As described above, with the embodiment, it is unnecessary to use a toner concentration sensor such as a magnetic permeability sensor, which can detect the toner concentration (T/C) in the developing device 16. This ensures an achievement of the low-cost image forming apparatus 1. The image forming apparatus 1 can calculate the toner concentration in the developer without being affected by environment such as humidity. Thus, the image forming apparatus 1 controls the toner concentration in the two-component developer within the constant range. This ensures less generation of replenish fog and image failure of carrier development, for example.

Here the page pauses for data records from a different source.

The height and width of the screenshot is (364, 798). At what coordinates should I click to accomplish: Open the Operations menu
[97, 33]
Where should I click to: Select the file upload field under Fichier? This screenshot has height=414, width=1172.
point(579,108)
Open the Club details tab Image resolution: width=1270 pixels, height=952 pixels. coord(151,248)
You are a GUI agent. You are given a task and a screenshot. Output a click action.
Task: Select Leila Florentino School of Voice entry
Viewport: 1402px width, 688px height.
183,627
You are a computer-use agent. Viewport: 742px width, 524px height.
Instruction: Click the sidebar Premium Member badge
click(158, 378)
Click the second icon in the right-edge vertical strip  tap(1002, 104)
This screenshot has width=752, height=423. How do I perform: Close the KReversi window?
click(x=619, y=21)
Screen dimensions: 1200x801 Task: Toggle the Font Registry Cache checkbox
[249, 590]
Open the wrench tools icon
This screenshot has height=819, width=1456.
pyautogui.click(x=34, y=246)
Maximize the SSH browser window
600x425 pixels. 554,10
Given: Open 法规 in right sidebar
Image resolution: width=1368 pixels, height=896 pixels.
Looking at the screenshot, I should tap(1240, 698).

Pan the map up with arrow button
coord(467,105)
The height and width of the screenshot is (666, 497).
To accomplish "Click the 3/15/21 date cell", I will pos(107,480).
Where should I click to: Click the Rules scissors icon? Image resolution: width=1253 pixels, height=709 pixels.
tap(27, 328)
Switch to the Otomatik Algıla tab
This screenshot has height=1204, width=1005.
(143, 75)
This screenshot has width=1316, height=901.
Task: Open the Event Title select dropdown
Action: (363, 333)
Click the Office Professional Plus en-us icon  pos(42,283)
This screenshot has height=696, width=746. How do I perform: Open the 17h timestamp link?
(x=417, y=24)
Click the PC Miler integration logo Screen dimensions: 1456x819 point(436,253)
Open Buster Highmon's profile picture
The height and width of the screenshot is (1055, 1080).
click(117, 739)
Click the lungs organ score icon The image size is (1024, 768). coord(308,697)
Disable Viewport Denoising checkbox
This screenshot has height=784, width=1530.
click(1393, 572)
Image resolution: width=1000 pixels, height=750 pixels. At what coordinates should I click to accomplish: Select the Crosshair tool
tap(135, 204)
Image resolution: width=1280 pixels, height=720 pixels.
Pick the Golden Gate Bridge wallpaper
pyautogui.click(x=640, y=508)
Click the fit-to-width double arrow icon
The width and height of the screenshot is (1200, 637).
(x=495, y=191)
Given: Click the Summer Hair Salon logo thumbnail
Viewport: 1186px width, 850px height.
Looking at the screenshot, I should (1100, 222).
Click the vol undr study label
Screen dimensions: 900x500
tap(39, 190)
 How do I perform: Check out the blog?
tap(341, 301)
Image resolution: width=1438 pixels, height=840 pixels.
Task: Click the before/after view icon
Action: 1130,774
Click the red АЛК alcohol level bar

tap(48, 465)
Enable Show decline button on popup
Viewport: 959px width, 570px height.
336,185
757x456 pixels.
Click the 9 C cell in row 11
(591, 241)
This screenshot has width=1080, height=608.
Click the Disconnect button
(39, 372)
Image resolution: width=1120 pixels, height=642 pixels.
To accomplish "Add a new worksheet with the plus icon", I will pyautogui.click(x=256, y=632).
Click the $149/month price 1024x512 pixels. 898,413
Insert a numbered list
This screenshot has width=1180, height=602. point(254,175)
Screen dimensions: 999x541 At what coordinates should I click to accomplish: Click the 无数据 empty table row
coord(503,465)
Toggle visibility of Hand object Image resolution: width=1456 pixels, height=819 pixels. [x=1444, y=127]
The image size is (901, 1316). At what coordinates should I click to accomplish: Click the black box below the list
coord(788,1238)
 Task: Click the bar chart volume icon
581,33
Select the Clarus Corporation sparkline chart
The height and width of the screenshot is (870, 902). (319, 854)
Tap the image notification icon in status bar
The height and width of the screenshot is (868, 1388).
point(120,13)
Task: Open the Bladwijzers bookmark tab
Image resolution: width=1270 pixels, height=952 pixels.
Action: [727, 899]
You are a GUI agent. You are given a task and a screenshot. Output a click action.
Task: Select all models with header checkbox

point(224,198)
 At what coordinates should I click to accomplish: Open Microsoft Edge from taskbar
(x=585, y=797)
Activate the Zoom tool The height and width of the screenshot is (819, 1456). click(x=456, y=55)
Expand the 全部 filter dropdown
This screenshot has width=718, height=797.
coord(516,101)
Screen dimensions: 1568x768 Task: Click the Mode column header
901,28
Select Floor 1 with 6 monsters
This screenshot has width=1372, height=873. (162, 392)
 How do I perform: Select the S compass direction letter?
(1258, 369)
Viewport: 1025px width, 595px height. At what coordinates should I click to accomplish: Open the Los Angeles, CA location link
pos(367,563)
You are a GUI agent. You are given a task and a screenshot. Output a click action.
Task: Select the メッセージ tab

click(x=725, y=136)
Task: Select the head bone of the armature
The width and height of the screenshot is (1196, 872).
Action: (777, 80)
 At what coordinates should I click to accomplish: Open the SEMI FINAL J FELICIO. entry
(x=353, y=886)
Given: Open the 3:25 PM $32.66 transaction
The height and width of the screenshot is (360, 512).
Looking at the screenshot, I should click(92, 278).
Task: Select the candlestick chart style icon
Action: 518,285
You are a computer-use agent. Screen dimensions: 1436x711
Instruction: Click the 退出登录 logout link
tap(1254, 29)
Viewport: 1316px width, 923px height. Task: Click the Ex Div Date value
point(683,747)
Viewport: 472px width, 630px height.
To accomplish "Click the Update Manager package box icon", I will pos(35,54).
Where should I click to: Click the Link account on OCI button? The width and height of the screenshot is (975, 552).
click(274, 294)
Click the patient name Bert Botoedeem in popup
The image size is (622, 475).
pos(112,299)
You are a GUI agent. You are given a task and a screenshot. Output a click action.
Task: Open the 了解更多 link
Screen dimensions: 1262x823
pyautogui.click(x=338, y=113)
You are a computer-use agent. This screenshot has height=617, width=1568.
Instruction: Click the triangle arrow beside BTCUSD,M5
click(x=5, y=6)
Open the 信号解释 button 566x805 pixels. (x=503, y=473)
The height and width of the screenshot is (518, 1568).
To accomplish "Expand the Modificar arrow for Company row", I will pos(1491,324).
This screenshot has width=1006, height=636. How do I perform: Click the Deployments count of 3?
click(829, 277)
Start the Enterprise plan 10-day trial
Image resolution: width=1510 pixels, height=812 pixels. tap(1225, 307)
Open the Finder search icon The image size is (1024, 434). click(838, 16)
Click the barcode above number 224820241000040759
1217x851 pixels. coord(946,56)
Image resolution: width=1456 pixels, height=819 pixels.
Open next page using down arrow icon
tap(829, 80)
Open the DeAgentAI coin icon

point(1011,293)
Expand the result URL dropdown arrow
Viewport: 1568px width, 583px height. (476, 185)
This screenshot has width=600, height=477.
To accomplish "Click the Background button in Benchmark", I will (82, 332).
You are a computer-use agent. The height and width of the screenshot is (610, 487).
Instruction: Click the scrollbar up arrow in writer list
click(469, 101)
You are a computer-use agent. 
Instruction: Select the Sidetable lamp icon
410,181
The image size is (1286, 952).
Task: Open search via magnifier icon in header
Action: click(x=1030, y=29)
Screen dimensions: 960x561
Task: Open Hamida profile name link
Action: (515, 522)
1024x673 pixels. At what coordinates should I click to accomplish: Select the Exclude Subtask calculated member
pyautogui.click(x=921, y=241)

The disclosure has been described above with the embodiment. The disclosure is not limited to the configuration of the above-described embodiments and can be variously modified. For example, an intermediate transfer belt method image forming apparatus may cause the image density sensor 19 to detect the print density of the transferred toner image on an intermediate transfer belt. While in the above-described embodiments, the description is made with the use of the printer as one embodiment of the image forming apparatus according to the disclosure, this is one example, and other electronic devices, for example, other types of image forming apparatus such as a copying machine, a facsimile device, and a multi-functional peripheral may be applicable.

While various aspects and embodiments have been disclosed herein, other aspects and embodiments will be apparent to those skilled in the art. The various aspects and embodiments disclosed herein are for purposes of illustration and are not intended to be limiting, with the true scope and spirit being indicated by the following claims.

Claims

1. An image forming apparatus, comprising:

an image carrier having a surface on which an electrostatic latent image is formed;

a developing roller arranged to face the image carrier to form a development nip between the image carrier and the developing roller, the developing roller supplying toner in a two-component developer carried on a surface of the developing roller to the image carrier in the development nip so as to develop the electrostatic latent image; and

a control unit that drivingly controls the image carrier and the developing roller; wherein

the control unit discharges the toner in the development nip to the image carrier in a state where the developing roller is stopped, so as to calculate a toner concentration in the two-component developer based on an amount of discharged toner.

2. The image forming apparatus according to claim 1, further comprising an image density sensor that detects a print density of a toner image on a surface of the image carrier, the toner image being developed by the developing roller, wherein

the control unit drives the image carrier in a state where the developing roller is stopped so as to develop a toner image, integrates the image density detected by the image density sensor for the toner image, and calculates a toner concentration in the two-component developer based on the integrated value.

3. The image forming apparatus according to claim 2, wherein the control unit does not add the image density of a leading portion as a forming starting portion of the toner image for the toner image, and adds the image density of the toner image in another portion to integrate the image density of the toner image for the toner image.

4. The image forming apparatus according to claim 1, wherein the control unit applies a developing bias to the image carrier in a state where both the developing roller and the image carrier are stopped, develops with toner contained in the two-component developer in the development nip to form a strip-shaped patch image on the surface of the image carrier, and corrects the toner concentration calculated corresponding to a band width of the formed patch image.

5. The image forming apparatus according to claim 1, wherein the control unit discharges 90% or more of the toner contained in the two-component developer in the development nip to the image carrier in a state where the developing roller is stopped.